*À faire:*
(A) Recopiez intégralement, sans la moindre modification, le texte consacré à l'état de la démocratie dans le monde.
(B) Convertissez en tableau Markdown les lignes des données, en partant de leur début et en allant jusqu'à la ligne qui contient « I want to click on Guide », celle-ci comprise. Omettez les lignes vides et intitulez les deux colonnes « n° » et « Ligne ».

*Extrait:*
Merci de vous retrouver sur cette page pour cet article concernant la démocratie. Démarrons avec cette image du 1er mars 2022, les eurodéputés n’oublieront pas l’intervention poignante en visioconférence de Volodymyr Zelensky le dirigeant ukrainien rappelant aux européens quelques jours après le début de l’offensive russe sur l’Ukraine qu’il s’agissait d’une guerre pour défendre la démocratie, le droit, les libertés, une guerre qui par conséquent devrait concerner est impliquer le monde entier.

Alors bien sûr avant que ne démarre cette guerre, on ne pouvait pas dire de la démocratie ukrainienne qu’elle était une démocratie parfaite à cause du maintien de certaines élites de l’ancien régime et de la corruption mais cette démocratie ukrainienne en devenir constituait déjà malgré tout un modèle alternatif précieux aux portes de la russie autocratique de Vladimir Poutine.
Alors précisément, on a voulu tenter un état des lieux de la démocratie dans le monde: face aux autocrates que pèsent les démocrates? pourquoi l’enjeu démocratique est il un enjeu crucial du monde qui vient ?
Sortons nos cartes …
En 2021 dans le monde selon the Economist Intelligence Unit on recense:
- 21 démocratie véritable: Canada Islande Norvège Suède ou Finlande.
- 53 démocraties défectueuses. Cette catégorie englobant des pays très différents, certains habituellement considérés comme véritablement démocratiques exemple le Portugal pénalisé par son faible taux d’adhésion à des partis (syndicats ou associations) ou encore par son fort taux d’abstention aux élections. Cette catégorie comprend aussi à l’autre bout du spectre des pays tels la Hongrie avec la démocratie illibérale de Viktor Orban qui impose un renforcement de l’état et une diminution des libertés.

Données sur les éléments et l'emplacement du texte
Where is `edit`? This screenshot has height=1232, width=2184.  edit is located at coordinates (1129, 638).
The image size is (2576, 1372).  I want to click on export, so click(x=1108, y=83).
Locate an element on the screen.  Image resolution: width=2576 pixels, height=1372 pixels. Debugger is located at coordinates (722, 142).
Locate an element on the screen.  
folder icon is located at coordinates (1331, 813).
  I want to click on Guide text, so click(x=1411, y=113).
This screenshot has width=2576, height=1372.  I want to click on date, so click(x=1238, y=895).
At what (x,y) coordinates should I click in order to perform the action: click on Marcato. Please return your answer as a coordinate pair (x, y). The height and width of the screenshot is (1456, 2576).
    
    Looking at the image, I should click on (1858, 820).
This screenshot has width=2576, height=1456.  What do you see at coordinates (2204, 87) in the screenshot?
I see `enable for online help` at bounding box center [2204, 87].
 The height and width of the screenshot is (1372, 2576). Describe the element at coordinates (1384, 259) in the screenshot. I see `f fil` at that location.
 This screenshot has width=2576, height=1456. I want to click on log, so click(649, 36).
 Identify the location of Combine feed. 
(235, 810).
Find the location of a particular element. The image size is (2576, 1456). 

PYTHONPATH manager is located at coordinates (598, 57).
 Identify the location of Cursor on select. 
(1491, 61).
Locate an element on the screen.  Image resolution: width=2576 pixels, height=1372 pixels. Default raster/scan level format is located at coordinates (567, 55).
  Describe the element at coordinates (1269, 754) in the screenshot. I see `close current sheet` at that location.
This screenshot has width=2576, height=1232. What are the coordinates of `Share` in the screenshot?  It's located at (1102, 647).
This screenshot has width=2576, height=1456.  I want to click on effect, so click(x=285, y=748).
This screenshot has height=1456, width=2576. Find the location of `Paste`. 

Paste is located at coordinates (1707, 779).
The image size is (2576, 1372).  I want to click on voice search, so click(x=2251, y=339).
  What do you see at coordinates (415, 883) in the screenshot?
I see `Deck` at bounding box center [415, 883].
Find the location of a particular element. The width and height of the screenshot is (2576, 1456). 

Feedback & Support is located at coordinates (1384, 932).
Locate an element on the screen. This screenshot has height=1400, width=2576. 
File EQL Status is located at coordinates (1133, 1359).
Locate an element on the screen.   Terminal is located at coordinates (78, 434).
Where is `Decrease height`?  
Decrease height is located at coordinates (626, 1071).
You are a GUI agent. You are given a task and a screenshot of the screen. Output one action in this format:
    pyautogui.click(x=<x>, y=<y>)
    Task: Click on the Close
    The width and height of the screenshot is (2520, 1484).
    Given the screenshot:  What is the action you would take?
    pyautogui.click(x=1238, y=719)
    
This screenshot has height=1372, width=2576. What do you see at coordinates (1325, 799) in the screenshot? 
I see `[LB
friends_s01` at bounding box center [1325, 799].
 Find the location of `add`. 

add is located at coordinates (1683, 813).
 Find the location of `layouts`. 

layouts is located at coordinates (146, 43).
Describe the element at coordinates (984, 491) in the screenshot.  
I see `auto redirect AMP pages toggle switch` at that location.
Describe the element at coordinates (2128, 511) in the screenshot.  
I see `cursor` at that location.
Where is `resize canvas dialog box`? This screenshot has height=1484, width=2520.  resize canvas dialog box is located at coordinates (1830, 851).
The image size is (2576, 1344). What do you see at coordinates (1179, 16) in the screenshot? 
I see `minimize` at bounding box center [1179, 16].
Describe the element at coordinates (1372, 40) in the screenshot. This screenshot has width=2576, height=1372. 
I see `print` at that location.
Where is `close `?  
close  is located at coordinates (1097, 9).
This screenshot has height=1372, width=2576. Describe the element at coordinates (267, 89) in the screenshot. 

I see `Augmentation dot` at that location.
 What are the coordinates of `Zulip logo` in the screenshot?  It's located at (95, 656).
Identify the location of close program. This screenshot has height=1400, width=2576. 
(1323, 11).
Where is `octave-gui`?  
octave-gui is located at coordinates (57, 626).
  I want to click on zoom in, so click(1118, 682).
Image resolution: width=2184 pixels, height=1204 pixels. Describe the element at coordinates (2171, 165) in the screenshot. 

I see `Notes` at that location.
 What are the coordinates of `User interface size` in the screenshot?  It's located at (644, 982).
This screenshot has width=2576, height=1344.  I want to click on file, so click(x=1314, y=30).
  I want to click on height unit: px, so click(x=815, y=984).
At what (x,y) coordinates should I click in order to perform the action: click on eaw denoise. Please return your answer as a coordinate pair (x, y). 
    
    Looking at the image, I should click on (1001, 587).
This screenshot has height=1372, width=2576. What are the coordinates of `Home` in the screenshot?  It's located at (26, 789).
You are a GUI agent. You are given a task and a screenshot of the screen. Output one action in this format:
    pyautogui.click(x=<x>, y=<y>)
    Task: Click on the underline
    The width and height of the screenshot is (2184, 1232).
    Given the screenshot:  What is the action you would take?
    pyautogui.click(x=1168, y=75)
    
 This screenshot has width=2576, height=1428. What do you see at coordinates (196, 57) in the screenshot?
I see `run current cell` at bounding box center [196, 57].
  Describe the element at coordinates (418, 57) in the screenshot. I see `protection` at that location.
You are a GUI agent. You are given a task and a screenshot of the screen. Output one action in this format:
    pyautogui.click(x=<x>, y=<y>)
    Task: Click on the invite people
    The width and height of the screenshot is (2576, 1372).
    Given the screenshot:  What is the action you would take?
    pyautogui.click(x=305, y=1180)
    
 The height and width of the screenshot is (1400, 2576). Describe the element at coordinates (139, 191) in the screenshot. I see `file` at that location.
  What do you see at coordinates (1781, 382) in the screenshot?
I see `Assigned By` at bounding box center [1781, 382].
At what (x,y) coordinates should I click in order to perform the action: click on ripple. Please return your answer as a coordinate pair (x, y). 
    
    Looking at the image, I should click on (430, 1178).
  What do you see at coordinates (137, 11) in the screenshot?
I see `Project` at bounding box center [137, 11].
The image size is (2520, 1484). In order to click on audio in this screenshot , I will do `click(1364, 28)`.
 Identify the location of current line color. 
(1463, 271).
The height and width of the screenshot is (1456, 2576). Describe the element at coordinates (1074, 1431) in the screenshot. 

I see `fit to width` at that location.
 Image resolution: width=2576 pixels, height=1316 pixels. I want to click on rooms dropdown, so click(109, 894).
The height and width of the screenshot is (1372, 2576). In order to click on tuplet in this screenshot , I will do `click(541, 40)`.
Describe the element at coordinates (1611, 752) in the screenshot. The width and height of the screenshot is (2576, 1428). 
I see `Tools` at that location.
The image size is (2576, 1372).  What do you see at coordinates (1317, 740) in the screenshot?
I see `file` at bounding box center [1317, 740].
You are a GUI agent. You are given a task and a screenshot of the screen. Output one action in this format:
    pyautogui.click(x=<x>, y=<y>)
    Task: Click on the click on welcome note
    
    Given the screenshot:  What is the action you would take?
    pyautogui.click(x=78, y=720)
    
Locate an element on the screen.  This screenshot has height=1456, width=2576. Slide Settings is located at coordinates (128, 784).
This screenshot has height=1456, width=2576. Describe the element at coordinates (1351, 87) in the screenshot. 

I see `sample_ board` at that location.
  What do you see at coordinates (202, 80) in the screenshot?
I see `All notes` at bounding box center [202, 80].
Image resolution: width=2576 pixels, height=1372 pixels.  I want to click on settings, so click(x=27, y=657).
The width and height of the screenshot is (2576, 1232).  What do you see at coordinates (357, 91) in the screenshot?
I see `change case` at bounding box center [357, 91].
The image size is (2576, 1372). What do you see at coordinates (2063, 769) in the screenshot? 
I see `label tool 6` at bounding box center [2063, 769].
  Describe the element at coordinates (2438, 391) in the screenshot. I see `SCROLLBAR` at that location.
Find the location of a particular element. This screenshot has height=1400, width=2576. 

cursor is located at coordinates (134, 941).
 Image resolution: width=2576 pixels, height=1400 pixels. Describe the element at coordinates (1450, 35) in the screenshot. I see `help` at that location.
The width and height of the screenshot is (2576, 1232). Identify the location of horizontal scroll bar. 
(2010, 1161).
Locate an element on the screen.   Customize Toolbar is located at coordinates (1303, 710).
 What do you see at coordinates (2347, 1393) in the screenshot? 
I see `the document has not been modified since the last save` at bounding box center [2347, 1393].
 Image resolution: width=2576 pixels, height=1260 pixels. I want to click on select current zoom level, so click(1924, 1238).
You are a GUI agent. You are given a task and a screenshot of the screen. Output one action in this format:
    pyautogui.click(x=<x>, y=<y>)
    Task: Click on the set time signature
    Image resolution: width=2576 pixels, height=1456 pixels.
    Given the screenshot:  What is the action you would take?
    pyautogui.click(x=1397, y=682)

*Réponses attendues:*
(A)
Merci de vous retrouver sur cette page pour cet article concernant la démocratie. Démarrons avec cette image du 1er mars 2022, les eurodéputés n’oublieront pas l’intervention poignante en visioconférence de Volodymyr Zelensky le dirigeant ukrainien rappelant aux européens quelques jours après le début de l’offensive russe sur l’Ukraine qu’il s’agissait d’une guerre pour défendre la démocratie, le droit, les libertés, une guerre qui par conséquent devrait concerner est impliquer le monde entier.

Alors bien sûr avant que ne démarre cette guerre, on ne pouvait pas dire de la démocratie ukrainienne qu’elle était une démocratie parfaite à cause du maintien de certaines élites de l’ancien régime et de la corruption mais cette démocratie ukrainienne en devenir constituait déjà malgré tout un modèle alternatif précieux aux portes de la russie autocratique de Vladimir Poutine.
Alors précisément, on a voulu tenter un état des lieux de la démocratie dans le monde: face aux autocrates que pèsent les démocrates? pourquoi l’enjeu démocratique est il un enjeu crucial du monde qui vient ?
Sortons nos cartes …
En 2021 dans le monde selon the Economist Intelligence Unit on recense:
- 21 démocratie véritable: Canada Islande Norvège Suède ou Finlande.
- 53 démocraties défectueuses. Cette catégorie englobant des pays très différents, certains habituellement considérés comme véritablement démocratiques exemple le Portugal pénalisé par son faible taux d’adhésion à des partis (syndicats ou associations) ou encore par son fort taux d’abstention aux élections. Cette catégorie comprend aussi à l’autre bout du spectre des pays tels la Hongrie avec la démocratie illibérale de Viktor Orban qui impose un renforcement de l’état et une diminution des libertés.

(B)
| n° | Ligne |
|---|---|
| 1 | Where is `edit`? This screenshot has height=1232, width=2184.  edit is located at coordinates (1129, 638). |
| 2 | The image size is (2576, 1372).  I want to click on export, so click(x=1108, y=83). |
| 3 | Locate an element on the screen.  Image resolution: width=2576 pixels, height=1372 pixels. Debugger is located at coordinates (722, 142). |
| 4 | Locate an element on the screen.   |
| 5 | folder icon is located at coordinates (1331, 813). |
| 6 |   I want to click on Guide text, so click(x=1411, y=113). |